● **What is needed**: Starting with the first line of the records and stopping after the line that contains "Action: (747, 539)", recast those lines as a numbered list with blank lines omitted.

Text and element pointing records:
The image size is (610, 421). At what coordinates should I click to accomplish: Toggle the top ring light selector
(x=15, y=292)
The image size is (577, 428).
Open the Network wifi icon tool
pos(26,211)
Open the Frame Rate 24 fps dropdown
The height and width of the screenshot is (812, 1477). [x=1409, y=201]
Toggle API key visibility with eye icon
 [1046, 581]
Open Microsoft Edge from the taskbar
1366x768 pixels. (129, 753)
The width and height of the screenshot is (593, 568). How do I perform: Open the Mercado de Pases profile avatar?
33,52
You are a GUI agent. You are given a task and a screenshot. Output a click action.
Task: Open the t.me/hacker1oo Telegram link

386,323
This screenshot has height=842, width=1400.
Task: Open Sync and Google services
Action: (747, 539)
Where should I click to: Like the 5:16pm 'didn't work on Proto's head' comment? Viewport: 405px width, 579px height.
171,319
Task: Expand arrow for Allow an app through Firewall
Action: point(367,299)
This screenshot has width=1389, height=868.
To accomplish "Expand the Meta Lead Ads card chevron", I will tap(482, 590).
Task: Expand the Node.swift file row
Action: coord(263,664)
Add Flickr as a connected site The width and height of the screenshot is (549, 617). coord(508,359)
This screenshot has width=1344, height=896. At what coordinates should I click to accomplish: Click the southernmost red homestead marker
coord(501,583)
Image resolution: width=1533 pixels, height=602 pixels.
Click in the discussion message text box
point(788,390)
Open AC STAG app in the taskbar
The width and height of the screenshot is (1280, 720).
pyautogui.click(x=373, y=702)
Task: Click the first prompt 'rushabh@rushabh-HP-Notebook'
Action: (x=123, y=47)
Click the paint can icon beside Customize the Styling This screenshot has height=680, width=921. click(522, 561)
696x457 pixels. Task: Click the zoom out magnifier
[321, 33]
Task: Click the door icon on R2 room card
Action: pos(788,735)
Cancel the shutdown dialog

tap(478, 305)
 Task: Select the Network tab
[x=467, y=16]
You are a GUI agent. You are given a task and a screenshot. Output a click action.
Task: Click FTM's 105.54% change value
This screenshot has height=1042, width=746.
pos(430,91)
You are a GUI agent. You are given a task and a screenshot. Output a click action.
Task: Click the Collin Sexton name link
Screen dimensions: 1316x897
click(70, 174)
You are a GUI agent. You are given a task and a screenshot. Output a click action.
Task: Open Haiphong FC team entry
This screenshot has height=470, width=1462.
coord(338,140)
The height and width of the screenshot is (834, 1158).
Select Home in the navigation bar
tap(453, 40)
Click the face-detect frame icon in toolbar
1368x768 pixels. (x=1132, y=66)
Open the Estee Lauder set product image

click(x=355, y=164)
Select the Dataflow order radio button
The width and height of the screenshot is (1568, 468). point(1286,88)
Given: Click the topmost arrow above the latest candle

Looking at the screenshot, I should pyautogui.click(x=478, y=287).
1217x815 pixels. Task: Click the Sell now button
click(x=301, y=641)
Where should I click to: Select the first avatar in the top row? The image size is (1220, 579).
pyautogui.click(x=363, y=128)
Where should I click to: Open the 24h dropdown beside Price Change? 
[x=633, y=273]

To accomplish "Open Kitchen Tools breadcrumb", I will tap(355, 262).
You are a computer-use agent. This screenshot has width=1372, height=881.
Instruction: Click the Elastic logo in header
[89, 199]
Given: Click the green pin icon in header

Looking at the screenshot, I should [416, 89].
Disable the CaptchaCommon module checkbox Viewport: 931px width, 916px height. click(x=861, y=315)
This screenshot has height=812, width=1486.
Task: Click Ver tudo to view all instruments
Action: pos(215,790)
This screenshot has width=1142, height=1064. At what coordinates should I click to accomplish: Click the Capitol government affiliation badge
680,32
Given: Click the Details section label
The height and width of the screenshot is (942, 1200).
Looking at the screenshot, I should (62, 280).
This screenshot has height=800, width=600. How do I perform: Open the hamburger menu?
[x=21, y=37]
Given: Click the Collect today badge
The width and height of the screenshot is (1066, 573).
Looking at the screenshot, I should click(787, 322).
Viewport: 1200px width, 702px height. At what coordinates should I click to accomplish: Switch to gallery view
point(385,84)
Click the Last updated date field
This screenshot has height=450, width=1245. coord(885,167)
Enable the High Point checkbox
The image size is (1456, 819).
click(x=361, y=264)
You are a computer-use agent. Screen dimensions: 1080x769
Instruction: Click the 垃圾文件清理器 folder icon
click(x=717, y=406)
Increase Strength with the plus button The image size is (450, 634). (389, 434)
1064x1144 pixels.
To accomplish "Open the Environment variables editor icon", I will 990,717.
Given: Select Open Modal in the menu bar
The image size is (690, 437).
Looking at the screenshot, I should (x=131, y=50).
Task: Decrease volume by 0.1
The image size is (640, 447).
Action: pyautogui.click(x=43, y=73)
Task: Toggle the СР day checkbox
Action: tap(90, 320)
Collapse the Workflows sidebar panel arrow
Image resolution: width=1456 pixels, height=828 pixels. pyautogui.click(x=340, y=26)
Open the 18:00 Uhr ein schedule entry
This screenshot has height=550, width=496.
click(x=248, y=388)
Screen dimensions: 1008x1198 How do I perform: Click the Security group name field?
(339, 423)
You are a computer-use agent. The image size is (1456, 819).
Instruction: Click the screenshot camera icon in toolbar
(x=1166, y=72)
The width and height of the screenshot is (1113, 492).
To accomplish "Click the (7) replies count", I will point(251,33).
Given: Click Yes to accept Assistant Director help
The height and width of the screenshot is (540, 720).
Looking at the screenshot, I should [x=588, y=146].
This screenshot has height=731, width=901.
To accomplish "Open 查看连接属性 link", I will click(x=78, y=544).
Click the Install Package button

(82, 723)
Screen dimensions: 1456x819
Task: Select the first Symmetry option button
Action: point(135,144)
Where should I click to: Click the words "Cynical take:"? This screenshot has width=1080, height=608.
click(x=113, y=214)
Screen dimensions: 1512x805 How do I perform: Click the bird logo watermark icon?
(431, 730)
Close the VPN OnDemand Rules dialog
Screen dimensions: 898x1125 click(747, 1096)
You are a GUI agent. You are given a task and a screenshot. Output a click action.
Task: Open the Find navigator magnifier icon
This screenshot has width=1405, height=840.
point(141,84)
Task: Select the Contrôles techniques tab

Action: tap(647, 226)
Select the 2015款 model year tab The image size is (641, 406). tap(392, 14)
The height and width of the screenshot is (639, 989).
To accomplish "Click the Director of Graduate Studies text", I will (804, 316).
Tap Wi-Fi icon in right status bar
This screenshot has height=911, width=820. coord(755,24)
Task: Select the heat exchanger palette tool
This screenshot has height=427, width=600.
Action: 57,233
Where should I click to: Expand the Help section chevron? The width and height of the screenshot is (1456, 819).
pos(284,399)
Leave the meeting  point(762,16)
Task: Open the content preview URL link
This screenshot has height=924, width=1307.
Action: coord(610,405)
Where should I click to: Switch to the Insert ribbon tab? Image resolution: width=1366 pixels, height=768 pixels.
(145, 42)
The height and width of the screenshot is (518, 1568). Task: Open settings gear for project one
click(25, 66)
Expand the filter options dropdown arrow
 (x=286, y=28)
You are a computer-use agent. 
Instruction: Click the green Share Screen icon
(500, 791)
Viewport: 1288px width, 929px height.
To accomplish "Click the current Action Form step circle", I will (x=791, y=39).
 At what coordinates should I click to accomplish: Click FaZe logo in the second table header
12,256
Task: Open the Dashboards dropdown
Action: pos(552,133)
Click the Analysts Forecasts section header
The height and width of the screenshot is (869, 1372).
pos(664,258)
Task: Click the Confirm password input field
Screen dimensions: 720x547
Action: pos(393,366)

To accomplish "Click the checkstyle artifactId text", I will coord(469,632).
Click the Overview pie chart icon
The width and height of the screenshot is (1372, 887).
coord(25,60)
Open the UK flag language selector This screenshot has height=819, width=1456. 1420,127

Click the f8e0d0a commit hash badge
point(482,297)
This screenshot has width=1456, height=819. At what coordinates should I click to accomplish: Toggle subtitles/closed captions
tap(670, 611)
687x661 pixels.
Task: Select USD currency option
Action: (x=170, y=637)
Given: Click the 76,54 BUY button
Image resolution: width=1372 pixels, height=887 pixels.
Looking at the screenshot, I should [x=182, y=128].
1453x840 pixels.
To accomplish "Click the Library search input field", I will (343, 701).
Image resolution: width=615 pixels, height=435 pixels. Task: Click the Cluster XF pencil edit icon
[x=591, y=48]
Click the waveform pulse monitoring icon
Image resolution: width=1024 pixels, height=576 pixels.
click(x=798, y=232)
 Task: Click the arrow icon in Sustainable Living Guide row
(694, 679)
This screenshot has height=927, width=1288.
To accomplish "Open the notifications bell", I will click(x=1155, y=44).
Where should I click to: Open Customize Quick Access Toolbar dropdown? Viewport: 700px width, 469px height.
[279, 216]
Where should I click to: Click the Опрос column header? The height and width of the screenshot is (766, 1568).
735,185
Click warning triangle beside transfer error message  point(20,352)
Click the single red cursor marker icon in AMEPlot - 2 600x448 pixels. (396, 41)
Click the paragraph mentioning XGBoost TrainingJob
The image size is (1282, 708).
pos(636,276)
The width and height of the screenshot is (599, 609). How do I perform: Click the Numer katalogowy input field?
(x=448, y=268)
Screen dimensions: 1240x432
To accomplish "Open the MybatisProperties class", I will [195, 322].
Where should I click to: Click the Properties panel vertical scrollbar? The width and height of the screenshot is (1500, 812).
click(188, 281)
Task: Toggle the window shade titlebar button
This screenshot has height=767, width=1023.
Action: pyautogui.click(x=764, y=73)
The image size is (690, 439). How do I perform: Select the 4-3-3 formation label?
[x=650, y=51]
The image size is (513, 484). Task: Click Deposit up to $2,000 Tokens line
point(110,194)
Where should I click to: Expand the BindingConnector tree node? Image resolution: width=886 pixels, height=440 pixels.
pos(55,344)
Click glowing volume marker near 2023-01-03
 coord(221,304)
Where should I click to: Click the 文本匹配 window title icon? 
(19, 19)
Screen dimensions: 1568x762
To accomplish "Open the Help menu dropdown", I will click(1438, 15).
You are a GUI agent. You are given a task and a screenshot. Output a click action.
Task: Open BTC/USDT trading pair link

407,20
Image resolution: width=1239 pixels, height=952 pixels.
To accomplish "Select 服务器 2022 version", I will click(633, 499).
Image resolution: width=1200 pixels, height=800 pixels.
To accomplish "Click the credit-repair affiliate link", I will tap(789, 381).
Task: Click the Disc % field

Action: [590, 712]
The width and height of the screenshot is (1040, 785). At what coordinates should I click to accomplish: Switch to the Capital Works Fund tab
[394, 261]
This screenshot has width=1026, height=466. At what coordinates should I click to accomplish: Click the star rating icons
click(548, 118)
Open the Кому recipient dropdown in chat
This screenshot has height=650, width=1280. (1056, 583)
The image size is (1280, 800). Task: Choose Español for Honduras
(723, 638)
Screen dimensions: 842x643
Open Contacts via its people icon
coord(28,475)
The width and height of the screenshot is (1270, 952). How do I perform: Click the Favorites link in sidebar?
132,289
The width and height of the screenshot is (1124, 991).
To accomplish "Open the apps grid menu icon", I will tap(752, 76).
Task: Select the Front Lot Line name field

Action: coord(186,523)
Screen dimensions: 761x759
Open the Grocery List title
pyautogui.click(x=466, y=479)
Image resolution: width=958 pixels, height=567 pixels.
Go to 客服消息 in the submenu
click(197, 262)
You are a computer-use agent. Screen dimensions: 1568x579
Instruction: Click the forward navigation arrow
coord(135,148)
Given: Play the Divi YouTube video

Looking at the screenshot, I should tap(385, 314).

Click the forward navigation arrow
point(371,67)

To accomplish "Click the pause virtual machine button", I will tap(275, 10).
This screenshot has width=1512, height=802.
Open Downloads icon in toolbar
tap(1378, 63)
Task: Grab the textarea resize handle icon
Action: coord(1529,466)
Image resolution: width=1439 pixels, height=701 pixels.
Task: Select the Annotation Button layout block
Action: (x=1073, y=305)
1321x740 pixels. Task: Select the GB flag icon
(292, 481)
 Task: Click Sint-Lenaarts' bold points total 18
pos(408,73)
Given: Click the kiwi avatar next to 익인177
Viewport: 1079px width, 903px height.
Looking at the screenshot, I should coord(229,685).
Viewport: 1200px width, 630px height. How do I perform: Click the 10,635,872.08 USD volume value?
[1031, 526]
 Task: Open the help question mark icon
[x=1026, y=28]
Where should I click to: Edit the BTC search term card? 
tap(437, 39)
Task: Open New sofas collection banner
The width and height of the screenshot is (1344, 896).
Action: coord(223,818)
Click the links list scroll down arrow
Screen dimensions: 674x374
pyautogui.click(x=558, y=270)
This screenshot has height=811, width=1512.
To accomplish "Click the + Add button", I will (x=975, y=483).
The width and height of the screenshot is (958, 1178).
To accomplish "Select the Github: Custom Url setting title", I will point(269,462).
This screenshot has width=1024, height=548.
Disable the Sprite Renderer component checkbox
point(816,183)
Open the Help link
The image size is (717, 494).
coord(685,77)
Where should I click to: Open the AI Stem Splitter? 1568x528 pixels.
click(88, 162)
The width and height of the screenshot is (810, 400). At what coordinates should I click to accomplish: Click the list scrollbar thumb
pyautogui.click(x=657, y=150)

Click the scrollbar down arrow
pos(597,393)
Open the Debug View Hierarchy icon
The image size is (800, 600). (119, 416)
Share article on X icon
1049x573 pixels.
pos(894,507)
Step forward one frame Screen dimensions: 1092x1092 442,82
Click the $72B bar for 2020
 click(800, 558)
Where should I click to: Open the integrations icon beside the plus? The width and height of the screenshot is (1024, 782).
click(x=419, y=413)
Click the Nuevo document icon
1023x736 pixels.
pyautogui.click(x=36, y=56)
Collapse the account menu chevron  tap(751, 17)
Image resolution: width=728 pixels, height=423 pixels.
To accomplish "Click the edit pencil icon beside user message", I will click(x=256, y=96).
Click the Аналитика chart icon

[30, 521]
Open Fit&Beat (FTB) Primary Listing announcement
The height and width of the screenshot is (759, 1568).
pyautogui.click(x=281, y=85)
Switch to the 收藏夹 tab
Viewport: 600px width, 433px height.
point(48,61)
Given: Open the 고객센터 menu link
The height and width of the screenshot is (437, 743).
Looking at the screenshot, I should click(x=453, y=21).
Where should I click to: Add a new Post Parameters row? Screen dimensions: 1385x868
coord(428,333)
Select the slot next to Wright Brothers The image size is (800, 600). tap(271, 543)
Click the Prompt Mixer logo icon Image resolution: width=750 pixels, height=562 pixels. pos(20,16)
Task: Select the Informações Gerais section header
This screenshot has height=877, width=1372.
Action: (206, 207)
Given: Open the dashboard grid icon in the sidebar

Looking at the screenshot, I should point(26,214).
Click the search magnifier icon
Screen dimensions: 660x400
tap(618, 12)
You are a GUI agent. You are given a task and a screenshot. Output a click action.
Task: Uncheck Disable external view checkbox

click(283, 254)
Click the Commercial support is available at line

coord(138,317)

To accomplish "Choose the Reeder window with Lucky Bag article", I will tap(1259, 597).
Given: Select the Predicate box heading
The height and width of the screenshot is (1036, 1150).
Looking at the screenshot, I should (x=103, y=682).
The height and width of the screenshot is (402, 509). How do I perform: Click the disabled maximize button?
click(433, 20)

● **Answer to the task**:
1. The image size is (610, 421). At what coordinates should I click to accomplish: Toggle the top ring light selector
2. (x=15, y=292)
3. The image size is (577, 428).
4. Open the Network wifi icon tool
5. pos(26,211)
6. Open the Frame Rate 24 fps dropdown
7. The height and width of the screenshot is (812, 1477). [x=1409, y=201]
8. Toggle API key visibility with eye icon
9.  [1046, 581]
10. Open Microsoft Edge from the taskbar
11. 1366x768 pixels. (129, 753)
12. The width and height of the screenshot is (593, 568). How do I perform: Open the Mercado de Pases profile avatar?
13. 33,52
14. You are a GUI agent. You are given a task and a screenshot. Output a click action.
15. Task: Open the t.me/hacker1oo Telegram link
16. 386,323
17. This screenshot has height=842, width=1400.
18. Task: Open Sync and Google services
19. Action: (747, 539)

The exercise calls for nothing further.